Structure and Function of DNA

  • DNA Structure and Discovery:

    • Watson and Crick developed the three-dimensional model of DNA in 1953 using X-ray diffraction data by Rosalind Franklin.

    • Received the Nobel Prize in Chemistry in 1962.

    • Notably, Franklin was posthumously acknowledged for her contributions but was not awarded.

  • Complementary and Antiparallel Strands:

    • DNA consists of two strands winded into a double helix, featuring:

    • Primary Structure: Composed of deoxyribonucleotides (nucleotides have three components: sugar, phosphate, base).

    • Base Types: Nucleotides can be one of four:

      • Purines: Adenine (A), Guanine (G)

      • Pyrimidines: Thymine (T), Cytosine (C)

    • Each nucleotide includes:

      • Phosphate group: -O-P=O

      • Sugar: Deoxyribose

      • Base: A, G, T, C

  • Naming Nucleotides and Nucleosides:

    • Base Only: A, G, T, C

    • Nucleotide (base + sugar + phosphate):

    • Deoxyadenosine 5' monophosphate (dAMP), Deoxyguanosine 5' monophosphate (dGMP), etc.

    • Nucleoside (base + sugar):

    • Deoxyadenosine (dA), Deoxyguanosine (dG), etc.

  • Secondary Structure:

    • DNA forms a double helix structure:

    • Strands are complementary and run in opposite (antiparallel) directions.

    • Governed by hydrogen bonds between bases:

      • 2 H-bonds between A and T; 3 H-bonds between G and C.

  • Methylation of DNA:

    • Involves adding methyl groups to nucleotide bases:

    • Helps prokaryotes to recognize their own DNA; foreign DNA has different methylation patterns.

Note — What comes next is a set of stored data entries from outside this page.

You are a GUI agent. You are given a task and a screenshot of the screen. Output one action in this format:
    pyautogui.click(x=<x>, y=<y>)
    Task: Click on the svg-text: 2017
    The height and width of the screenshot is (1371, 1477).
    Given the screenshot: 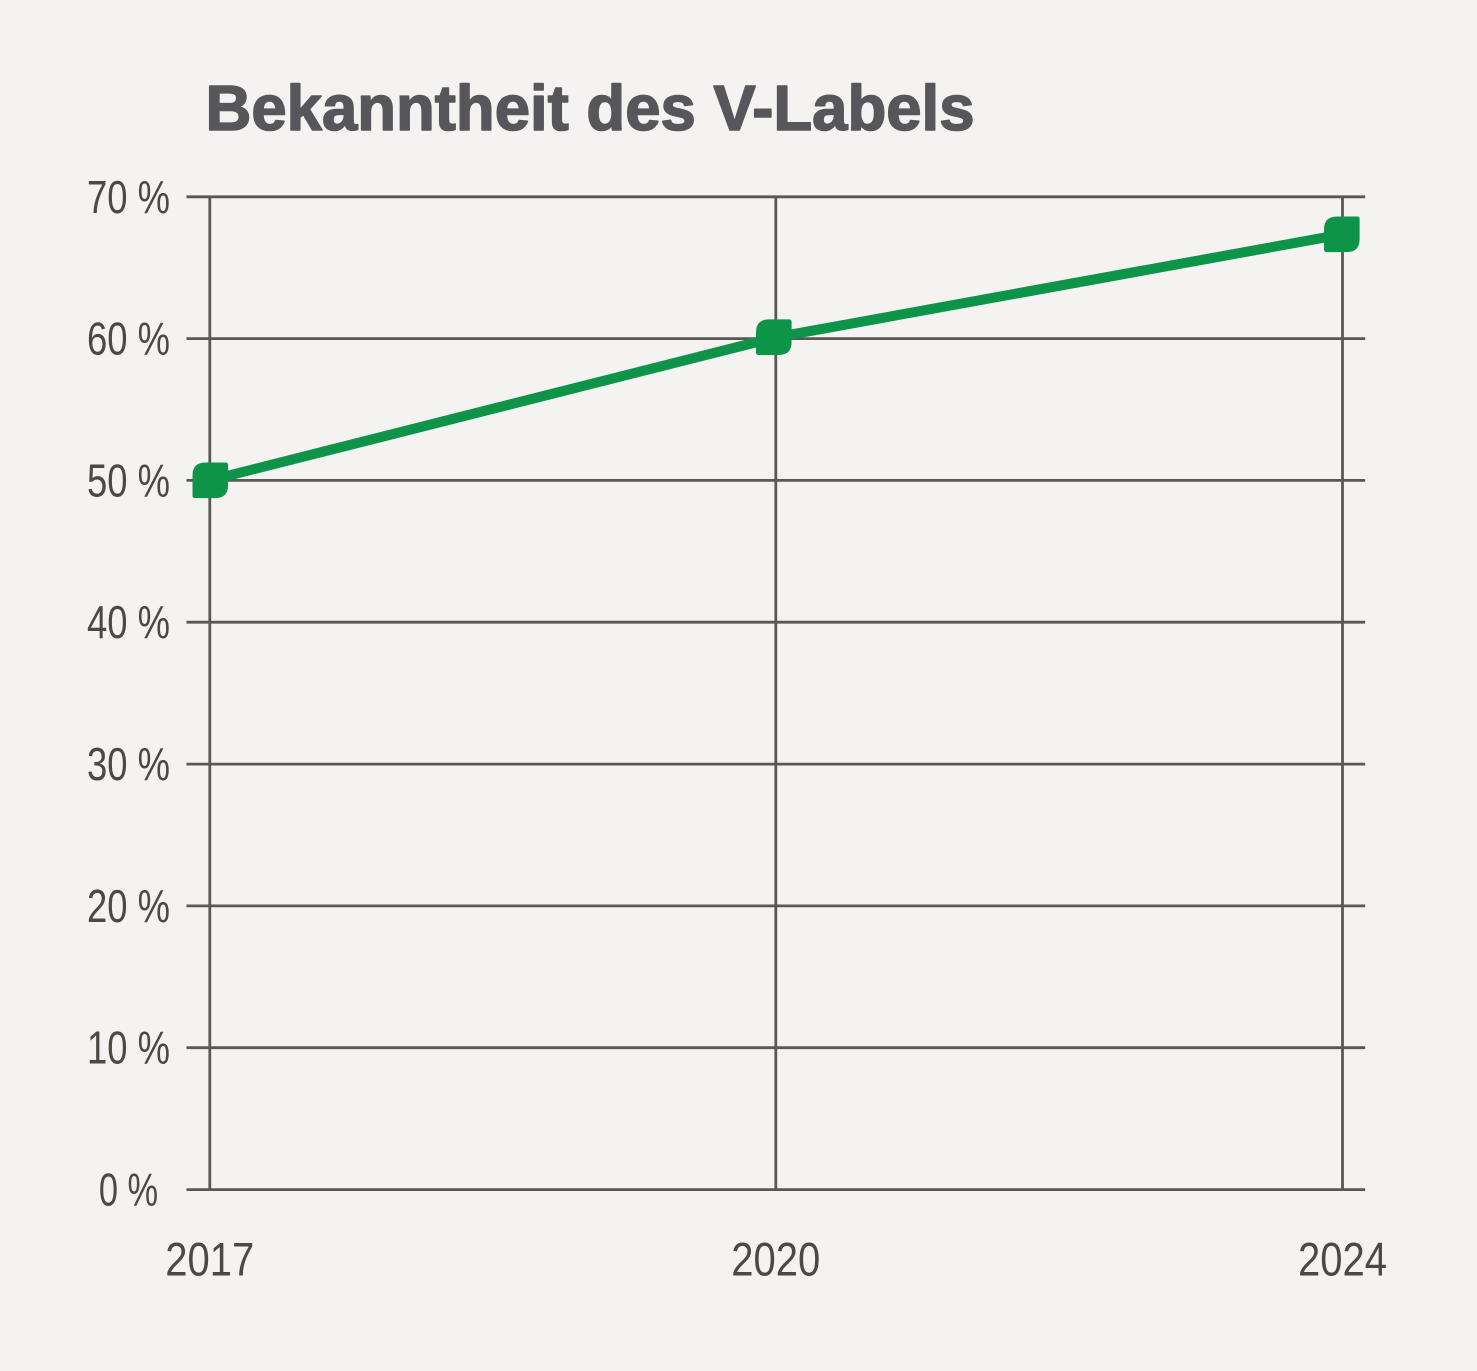 What is the action you would take?
    pyautogui.click(x=210, y=1260)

    • In eukaryotes, methylation is correlated with gene expression and can lead to epigenetic gene silencing.

Special Structures in DNA and RNA

  • Different secondary structures in DNA and RNA:

    • B-DNA: Right-handed helix, stable in hydrated environments, approximately 10 bases per turn.

    • A-DNA: Similar right-handed helix, forms under dehydrated conditions.

    • Z-DNA: Left-handed helix, lesser-known structure which can form under certain conditions.

  • Hairpin Structures:

    • Formed in single strands of nucleotides where inverted complementary sequences occur, allowing for complex folding in RNA molecules.

Summary of Concepts

  • Antiparallel Nature: Refers to the structured alignment of DNA strands with intertwined phosphate groups.

  • Bonding Types:

    • Primary structure held by phosphodiester bonds.

    • Secondary structure stabilized by hydrogen bonds among bases.

  • Important Questions:

    • Application of findings can be tested through problem sets provided (Page 311) including #18, 19, 24, and more to reinforce comprehension.